— What the exercise asks —
Report every line of the data where the string "photo" appears.

— Task material —
------------------------------------------------------------

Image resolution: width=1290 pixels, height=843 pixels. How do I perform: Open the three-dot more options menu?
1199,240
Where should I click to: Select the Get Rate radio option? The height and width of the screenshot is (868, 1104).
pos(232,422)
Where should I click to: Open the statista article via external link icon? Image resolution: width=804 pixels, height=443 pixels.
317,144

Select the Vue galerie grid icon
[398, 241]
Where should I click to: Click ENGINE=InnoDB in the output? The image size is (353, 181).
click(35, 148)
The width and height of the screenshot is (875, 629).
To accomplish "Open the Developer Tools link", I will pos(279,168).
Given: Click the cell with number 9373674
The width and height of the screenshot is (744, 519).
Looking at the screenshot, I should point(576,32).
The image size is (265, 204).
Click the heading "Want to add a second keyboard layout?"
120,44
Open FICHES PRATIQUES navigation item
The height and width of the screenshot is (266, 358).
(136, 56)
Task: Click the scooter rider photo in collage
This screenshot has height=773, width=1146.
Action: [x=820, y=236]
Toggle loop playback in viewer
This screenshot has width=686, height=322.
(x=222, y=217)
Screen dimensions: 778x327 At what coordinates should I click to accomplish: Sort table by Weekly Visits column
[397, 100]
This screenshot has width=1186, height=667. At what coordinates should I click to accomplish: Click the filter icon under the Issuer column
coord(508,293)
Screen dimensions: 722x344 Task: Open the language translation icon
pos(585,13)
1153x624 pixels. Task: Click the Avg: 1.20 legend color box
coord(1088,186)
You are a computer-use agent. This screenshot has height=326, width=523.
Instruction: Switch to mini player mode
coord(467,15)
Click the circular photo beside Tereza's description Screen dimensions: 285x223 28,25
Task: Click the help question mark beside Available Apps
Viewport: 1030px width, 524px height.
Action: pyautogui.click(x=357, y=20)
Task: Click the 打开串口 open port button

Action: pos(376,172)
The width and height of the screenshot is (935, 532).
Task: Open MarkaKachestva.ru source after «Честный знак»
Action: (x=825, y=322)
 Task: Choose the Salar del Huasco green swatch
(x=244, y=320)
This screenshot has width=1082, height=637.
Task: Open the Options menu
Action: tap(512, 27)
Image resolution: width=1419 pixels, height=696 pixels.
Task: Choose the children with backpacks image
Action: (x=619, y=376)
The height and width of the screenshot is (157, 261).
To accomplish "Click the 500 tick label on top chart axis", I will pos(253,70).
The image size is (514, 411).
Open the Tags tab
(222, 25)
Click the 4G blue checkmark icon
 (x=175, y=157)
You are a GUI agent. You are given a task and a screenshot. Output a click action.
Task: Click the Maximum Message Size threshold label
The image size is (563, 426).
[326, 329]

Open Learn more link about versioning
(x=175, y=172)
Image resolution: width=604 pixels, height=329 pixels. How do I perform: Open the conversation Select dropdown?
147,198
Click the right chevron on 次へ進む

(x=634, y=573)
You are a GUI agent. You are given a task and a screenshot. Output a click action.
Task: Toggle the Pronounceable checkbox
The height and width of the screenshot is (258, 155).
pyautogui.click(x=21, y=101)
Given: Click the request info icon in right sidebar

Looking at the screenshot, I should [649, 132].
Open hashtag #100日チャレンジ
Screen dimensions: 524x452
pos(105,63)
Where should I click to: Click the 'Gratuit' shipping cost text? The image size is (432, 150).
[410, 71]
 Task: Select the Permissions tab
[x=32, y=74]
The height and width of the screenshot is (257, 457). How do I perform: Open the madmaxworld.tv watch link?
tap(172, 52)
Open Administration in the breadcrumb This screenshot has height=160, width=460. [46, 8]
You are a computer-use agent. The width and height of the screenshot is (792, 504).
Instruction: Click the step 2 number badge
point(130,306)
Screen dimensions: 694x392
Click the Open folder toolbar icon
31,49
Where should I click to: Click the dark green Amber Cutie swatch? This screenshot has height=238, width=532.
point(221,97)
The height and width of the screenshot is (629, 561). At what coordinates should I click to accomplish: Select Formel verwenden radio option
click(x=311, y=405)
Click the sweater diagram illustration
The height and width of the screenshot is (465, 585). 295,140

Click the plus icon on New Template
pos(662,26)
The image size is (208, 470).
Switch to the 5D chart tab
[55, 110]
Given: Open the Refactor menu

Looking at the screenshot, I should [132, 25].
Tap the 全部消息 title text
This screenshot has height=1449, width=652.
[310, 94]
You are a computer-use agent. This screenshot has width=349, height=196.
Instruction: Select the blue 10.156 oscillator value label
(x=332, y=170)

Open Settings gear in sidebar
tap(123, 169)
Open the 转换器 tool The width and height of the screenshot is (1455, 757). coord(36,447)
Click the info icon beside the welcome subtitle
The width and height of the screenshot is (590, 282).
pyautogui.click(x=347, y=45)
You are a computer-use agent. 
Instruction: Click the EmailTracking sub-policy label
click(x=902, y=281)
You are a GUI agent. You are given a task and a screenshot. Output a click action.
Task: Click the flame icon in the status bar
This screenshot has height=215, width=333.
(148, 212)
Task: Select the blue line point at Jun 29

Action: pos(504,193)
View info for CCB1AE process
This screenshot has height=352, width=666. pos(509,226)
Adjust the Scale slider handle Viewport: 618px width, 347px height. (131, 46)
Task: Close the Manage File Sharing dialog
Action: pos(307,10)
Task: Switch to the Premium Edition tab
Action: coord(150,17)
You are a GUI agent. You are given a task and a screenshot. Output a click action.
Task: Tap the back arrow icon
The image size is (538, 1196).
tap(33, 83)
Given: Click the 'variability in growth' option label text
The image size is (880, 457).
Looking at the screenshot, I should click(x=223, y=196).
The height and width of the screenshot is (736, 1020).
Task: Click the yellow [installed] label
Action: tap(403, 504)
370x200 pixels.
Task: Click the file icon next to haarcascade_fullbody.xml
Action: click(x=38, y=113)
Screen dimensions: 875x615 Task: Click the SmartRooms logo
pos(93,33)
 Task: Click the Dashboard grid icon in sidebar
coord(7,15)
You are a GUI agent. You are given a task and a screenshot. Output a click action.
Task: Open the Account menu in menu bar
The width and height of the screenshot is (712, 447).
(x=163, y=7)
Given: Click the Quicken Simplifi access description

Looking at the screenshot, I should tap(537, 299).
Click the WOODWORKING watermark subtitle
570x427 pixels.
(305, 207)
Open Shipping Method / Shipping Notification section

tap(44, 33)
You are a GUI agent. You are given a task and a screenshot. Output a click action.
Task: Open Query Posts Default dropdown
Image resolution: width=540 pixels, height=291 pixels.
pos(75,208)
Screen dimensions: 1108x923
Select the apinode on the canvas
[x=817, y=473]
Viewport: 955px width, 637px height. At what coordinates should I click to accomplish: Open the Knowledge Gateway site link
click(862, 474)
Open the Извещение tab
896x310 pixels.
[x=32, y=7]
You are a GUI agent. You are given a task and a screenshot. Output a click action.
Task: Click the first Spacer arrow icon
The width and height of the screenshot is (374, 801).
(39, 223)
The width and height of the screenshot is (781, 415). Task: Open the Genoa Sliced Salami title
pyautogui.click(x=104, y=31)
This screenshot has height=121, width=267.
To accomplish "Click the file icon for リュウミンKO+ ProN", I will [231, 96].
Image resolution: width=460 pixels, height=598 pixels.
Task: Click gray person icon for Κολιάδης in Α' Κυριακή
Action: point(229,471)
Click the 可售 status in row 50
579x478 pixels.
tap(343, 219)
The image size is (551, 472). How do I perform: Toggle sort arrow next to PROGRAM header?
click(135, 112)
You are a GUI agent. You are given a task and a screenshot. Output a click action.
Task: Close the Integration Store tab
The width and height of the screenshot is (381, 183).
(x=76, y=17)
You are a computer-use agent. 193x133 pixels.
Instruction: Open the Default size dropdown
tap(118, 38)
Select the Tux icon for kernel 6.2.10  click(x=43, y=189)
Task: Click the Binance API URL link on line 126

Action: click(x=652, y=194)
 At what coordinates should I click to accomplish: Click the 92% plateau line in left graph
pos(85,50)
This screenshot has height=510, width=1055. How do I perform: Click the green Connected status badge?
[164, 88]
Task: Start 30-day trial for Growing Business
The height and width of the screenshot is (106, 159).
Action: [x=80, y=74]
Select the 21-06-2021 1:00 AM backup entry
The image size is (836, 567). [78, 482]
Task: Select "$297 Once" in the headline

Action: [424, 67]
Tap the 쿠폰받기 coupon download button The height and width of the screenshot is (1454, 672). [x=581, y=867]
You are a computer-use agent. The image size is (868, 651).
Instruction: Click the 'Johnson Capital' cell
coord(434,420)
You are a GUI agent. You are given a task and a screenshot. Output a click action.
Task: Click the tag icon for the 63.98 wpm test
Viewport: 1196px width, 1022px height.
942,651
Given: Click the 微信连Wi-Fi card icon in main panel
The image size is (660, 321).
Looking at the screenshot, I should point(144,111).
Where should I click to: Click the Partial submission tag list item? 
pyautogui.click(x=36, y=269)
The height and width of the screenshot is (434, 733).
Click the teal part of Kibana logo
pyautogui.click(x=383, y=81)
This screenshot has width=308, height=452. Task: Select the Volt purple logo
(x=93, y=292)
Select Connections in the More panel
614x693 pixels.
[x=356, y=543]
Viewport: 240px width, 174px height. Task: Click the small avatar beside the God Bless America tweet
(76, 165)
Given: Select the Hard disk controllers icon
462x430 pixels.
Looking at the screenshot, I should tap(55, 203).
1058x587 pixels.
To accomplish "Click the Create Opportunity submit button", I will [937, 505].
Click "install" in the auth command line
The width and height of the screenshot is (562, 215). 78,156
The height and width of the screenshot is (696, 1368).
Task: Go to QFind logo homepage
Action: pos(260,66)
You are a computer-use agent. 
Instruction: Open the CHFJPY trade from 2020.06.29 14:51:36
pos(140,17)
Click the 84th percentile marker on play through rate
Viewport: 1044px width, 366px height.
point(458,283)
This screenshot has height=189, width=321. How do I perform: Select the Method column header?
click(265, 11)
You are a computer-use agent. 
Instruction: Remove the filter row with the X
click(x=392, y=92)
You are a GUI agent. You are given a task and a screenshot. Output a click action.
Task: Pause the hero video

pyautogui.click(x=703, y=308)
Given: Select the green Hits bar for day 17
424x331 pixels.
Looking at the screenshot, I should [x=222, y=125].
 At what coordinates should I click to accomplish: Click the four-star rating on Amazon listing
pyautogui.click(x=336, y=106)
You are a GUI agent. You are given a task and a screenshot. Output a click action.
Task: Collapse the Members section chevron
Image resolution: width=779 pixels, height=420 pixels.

------------------------------------------------------------

— Finished task —
Task: Click the scooter rider photo in collage
Click the circular photo beside Tereza's description Screen dimensions: 285x223 28,25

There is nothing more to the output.